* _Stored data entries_

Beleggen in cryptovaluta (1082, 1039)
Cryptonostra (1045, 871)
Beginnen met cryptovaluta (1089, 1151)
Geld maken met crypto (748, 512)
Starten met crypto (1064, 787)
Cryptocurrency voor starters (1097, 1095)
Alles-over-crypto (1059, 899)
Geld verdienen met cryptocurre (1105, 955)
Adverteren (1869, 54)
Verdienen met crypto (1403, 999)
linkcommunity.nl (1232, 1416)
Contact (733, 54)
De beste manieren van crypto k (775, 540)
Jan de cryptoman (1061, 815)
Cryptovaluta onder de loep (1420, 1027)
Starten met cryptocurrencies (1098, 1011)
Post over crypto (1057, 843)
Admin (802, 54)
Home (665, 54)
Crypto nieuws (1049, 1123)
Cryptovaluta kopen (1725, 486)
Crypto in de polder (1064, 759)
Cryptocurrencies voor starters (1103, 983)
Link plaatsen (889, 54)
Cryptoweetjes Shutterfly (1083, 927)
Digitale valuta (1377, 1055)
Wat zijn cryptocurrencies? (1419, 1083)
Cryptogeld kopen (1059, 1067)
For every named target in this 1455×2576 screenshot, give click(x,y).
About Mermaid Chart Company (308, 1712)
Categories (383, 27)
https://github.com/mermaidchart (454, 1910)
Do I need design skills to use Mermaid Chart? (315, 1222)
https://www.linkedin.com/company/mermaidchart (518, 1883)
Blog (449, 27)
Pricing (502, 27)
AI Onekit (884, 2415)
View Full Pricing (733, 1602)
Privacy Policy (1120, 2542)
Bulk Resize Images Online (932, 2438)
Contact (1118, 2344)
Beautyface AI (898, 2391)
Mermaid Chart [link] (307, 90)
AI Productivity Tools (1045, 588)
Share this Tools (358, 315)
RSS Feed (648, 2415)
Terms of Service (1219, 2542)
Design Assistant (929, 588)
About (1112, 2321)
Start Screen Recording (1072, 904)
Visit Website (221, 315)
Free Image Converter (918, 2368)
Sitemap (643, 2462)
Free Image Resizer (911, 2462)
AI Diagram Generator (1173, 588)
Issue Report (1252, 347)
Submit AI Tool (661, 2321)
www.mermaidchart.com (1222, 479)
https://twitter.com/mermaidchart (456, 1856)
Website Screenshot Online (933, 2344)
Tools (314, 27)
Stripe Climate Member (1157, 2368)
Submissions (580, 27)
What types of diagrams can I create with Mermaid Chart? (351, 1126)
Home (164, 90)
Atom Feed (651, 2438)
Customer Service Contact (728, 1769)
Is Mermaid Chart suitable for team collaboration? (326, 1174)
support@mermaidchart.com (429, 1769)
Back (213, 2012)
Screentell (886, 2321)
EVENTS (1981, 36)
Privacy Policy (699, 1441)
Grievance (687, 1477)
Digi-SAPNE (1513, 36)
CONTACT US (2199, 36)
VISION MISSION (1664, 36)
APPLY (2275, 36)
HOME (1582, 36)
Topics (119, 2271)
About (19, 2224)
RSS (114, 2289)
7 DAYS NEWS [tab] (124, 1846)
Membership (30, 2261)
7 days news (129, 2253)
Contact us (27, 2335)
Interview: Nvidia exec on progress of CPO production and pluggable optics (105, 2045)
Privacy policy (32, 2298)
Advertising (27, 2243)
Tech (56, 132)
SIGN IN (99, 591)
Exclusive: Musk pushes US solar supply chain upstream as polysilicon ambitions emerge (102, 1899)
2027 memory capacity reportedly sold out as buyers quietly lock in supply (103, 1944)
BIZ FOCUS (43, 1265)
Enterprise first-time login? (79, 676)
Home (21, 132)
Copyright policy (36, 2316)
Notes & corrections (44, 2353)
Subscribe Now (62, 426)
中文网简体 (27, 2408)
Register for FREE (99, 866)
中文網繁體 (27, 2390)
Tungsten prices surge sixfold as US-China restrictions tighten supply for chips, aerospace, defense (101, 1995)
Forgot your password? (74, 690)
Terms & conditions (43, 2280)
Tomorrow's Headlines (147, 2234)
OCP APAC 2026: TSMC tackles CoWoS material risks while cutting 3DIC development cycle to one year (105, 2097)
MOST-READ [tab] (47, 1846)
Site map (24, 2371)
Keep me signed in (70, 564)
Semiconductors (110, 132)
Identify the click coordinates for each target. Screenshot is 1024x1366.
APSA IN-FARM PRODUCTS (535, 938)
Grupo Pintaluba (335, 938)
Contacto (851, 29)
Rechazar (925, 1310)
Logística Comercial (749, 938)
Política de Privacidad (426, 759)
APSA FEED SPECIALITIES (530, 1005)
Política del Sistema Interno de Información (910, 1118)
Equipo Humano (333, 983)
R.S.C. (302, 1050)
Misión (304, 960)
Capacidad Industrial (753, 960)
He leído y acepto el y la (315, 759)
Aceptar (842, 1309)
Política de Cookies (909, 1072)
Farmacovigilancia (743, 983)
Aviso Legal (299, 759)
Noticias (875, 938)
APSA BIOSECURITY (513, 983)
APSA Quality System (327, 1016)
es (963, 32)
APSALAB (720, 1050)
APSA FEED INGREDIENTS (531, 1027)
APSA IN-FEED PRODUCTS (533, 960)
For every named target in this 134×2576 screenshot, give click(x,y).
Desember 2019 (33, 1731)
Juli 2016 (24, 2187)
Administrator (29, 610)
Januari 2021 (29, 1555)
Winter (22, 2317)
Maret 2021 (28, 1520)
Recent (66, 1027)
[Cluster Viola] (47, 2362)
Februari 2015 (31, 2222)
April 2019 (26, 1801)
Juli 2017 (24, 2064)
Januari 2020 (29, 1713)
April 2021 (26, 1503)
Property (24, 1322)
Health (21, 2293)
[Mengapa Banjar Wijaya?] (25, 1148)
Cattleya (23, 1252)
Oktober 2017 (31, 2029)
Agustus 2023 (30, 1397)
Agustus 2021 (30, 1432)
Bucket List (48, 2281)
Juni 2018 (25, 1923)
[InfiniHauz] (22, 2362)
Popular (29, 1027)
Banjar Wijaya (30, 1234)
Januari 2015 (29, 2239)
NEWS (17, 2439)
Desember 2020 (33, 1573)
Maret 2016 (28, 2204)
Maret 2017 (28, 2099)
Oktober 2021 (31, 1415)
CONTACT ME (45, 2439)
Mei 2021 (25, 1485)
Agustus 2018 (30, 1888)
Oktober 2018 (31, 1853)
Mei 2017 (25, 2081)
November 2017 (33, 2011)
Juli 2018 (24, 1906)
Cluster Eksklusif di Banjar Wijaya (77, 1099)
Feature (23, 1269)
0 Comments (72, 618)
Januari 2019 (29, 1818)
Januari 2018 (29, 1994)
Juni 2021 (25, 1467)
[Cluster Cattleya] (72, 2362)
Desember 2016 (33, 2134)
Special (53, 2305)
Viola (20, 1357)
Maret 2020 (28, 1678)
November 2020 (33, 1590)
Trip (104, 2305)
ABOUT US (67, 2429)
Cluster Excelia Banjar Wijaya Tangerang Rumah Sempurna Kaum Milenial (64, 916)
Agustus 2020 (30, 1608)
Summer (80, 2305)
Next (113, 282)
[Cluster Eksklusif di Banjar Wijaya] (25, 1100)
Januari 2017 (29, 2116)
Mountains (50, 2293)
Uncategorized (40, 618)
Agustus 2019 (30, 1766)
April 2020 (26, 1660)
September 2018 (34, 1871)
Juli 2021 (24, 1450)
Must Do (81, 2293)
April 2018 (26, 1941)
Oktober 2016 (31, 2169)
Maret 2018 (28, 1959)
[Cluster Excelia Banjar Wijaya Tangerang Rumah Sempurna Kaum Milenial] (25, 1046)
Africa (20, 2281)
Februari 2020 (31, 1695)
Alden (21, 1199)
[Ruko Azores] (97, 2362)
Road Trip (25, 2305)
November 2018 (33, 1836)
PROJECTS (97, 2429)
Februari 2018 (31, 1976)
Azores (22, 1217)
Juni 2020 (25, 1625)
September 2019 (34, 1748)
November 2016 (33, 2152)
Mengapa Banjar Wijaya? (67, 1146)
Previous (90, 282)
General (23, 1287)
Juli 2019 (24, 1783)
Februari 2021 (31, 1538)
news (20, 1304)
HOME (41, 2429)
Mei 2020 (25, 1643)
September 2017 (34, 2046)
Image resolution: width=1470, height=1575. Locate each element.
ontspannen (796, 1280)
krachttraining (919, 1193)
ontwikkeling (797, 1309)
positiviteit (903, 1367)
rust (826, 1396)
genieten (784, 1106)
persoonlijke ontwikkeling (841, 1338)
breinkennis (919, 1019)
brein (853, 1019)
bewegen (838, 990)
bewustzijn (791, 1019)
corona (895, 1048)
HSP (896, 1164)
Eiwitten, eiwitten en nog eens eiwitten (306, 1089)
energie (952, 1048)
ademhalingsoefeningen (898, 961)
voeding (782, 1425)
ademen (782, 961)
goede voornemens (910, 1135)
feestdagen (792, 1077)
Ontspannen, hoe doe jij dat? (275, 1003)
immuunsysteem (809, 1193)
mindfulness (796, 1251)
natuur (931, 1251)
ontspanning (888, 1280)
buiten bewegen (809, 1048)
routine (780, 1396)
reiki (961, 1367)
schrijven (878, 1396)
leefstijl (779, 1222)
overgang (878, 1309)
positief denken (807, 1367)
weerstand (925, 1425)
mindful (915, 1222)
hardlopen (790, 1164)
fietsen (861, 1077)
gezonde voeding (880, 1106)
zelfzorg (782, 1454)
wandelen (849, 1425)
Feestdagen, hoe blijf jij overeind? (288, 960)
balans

* _HOW TO COMPLETE THIS TASK_
Among the entries above, identify all lines with "Tools" and copy them.

* _WRITTEN ANSWER_
AI Productivity Tools (1045, 588)
Share this Tools (358, 315)
Tools (314, 27)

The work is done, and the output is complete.